When you have to create a separate e-mail address specifically for your gun forums 'cause your home e-mail inbox keeps filling up with auto-reply notifications...


----------



## Kevin (Sep 10, 2013)

And I thought I was alone.

Reactions: Like 2


----------



## sprucegum (Sep 10, 2013)

When someone asks how many guns do you have and you answer starts with the words "some where around" and ends with "give or take eight or ten".

Reactions: Like 1


----------



## Kevin (Sep 10, 2013)

Around here that's like asking "How many acres do you own?" and will usually get a reply something like "Every one of them." In the case of guns maybe "Not enough." and if you ask the wife you'll likely get the same answer in my part of the country, except for some of the town folk wiminz. Guns are family members here you don't ask how many, just how they are doing. 

_How the wife kids?

They're doin' Fine.

How's the old folks ain't seen 'em in a while.

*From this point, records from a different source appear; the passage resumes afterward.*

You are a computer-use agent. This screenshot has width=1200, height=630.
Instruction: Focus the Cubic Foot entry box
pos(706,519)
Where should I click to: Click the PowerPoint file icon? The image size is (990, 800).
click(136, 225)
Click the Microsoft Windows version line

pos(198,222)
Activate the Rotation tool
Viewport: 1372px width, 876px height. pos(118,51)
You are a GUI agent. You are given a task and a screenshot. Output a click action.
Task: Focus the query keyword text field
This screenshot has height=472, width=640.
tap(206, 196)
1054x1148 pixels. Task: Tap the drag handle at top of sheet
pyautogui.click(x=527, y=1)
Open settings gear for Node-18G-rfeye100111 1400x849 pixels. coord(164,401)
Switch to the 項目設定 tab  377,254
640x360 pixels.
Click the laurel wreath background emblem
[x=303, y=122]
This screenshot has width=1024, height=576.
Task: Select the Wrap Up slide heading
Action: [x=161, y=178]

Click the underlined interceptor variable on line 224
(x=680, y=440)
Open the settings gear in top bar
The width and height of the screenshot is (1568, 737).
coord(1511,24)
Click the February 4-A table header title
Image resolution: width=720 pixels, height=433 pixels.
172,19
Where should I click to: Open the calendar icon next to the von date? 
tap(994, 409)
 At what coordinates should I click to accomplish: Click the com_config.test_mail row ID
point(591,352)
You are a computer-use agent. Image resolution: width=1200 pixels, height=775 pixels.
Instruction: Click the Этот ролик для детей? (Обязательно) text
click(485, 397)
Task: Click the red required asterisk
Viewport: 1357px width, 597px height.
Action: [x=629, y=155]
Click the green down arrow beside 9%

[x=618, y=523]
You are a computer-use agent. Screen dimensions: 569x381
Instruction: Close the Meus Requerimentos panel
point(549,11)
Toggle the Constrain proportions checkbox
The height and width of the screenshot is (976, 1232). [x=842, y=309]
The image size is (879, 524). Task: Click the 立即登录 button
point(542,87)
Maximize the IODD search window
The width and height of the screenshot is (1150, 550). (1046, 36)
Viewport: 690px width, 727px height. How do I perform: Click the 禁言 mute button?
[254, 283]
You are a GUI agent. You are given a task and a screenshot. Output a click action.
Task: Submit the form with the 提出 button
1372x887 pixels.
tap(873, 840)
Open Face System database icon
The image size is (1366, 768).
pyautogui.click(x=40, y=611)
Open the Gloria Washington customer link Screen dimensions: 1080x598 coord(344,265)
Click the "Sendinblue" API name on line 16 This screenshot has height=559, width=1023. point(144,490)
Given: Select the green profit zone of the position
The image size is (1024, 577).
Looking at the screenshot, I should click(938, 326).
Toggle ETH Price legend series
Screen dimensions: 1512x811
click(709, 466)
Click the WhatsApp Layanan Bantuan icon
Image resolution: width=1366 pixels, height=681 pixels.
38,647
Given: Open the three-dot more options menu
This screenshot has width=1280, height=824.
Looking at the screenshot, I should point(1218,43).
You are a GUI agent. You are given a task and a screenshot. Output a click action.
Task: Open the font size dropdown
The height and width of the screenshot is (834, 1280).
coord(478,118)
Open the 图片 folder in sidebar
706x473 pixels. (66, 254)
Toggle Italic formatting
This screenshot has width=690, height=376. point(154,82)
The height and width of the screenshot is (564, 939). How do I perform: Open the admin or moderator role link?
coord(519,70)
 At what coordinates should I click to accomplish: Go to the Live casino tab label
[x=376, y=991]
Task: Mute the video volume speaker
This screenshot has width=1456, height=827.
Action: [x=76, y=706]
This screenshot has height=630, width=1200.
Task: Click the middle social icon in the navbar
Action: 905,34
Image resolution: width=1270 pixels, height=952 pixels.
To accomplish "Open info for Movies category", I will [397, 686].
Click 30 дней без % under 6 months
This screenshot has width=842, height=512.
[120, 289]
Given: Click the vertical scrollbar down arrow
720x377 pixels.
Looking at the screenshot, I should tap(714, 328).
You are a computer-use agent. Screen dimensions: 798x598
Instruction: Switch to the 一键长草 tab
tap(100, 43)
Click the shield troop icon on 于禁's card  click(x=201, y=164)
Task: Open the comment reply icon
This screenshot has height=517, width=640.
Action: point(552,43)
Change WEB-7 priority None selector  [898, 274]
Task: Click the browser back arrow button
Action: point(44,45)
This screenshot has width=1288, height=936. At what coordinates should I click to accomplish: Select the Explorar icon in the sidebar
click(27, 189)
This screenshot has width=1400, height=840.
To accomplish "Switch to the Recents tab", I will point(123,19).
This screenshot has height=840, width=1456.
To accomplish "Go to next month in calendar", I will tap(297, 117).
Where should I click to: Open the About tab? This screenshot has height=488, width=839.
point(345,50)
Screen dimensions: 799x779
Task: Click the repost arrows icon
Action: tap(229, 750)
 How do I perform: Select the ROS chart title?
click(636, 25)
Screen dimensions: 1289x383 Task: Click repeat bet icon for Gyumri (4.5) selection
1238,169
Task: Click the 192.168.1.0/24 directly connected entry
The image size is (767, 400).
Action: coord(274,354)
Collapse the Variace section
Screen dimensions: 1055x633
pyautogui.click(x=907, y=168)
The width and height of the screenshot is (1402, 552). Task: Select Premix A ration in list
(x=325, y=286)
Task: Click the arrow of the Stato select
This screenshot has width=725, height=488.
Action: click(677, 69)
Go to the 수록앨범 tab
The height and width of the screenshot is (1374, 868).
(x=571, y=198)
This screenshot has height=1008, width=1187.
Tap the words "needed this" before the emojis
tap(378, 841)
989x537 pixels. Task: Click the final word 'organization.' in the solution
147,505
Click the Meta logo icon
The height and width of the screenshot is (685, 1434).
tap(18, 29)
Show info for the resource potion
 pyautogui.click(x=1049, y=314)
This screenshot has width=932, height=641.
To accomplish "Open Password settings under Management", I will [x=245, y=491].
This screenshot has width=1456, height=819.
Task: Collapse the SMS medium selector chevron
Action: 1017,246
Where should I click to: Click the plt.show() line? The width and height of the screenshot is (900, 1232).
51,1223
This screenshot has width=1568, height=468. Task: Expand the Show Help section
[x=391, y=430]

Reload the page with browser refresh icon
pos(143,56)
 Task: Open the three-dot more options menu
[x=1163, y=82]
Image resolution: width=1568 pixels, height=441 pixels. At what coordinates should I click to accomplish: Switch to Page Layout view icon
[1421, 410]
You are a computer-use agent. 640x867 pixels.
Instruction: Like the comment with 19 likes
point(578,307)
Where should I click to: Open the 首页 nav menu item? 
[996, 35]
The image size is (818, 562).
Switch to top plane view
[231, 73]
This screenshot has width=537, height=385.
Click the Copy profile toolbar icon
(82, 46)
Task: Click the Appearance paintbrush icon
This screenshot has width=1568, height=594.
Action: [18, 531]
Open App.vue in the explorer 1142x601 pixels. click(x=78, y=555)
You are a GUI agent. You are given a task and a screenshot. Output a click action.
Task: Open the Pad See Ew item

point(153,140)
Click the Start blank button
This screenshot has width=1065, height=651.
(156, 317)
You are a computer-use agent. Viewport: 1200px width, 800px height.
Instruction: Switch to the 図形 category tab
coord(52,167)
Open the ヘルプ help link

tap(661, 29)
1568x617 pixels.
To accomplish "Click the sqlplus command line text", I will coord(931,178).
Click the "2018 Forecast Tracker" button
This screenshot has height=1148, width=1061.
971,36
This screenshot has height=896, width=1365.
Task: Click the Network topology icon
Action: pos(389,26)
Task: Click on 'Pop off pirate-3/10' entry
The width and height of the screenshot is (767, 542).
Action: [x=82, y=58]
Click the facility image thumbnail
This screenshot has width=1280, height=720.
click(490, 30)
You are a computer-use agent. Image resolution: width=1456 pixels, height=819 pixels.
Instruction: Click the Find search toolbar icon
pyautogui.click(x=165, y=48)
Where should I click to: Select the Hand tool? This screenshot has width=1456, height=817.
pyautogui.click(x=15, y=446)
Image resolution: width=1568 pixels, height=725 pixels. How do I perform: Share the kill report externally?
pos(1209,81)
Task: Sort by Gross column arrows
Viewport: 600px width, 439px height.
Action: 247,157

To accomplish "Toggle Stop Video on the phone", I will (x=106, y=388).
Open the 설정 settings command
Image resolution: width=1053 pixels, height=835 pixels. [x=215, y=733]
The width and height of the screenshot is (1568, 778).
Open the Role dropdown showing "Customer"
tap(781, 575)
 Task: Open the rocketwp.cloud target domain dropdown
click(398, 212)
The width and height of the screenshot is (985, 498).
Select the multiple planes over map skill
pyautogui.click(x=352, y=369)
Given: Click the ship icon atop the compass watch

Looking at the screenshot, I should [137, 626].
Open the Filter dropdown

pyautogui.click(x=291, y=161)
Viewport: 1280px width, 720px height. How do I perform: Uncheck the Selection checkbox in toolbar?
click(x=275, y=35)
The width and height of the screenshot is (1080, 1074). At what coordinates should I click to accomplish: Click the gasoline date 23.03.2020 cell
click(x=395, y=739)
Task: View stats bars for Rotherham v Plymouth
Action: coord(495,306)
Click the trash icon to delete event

Doing great just got back from a trip to Alaska.

In laws?

Fine. 

How's that 'ol heeler getting along?

He passed a year ago come May.

Damn. Sorry to hear that.

How's the iron?

(eyes light up) They're all good. Had to take Betsy in for some blue'n and the old Admiral is itchin to have his legs stretched. That youngest grand boy o' mine took a caribou last winter with Frank, you know Frank the old Hawken great gramps left behind. Just picked up a pair o' Italian breachers at an estate sale hadn't had a chance to name 'em yet. Come next week we're gonna . . ._

Reactions: Like 3 | Funny 1


----------



## ripjack13 (Sep 10, 2013)

When you save all your spent shotgun shells for reloading. Even though you don't have one yet....

Reactions: Like 2


----------



## davduckman2010 (Sep 10, 2013)

when you have one for every window in the house. :naughty2:

Reactions: Like 1


----------



## justturnin (Sep 11, 2013)

When it has gotten so bad you are forced to buy Pink ones and say they are for the wife or kids......

Reactions: Like 1


----------



## Kevin (Sep 11, 2013)

:rofl2::rofl2::rofl2:


----------



## shadetree_1 (Sep 12, 2013)

When you have one in every room in the house including the potty and two or three in each car and truck you own.

Reactions: Like 1


----------



## HomeBody (Sep 14, 2013)

When you buy a $1800 Amish made, lighted oak gun cabinet for your living room instead of a steel gun safe, saying to hell with the thieves. I want to see my guns and enjoy them. Gary

Reactions: Like 3


----------



## Kevin (Sep 14, 2013)

Must be one heck of a cabinet for the Amish to charge that much for it!


----------



## justturnin (Sep 14, 2013)

.......when you start a thread about your addiction in the hopes that someone will come forward and share to the extent that you can sleep better saying "well, at least I am not as bad as Kevin" 

note:
Keven was a random name I grabbed out of the air, it does not necessarily mean Kevin, even though it could.

Reactions: Like 2


----------



## Kevin (Sep 14, 2013)

I don't know why you'd randomly pick me because I do not have an addictive personality. :longnose:

But I am randomly flattered. 

On a side note (I hate that phrase but it's appropriate here) I discovered yesterday we have a new gun range in a neighboring town with up to a 500 yard target area. I think I will start a new thread about it (because I hate gun topics). :i_dunno:

Reactions: Like 2


----------



## ripjack13 (Dec 18, 2013)

When you make your own Christmas lights using used shotgun shellls...

Reactions: Funny 1


----------



## Blueglass (Dec 18, 2013)

ripjack13 said:


> When you save all your spent shotgun shells for reloading. Even though you don't have one yet....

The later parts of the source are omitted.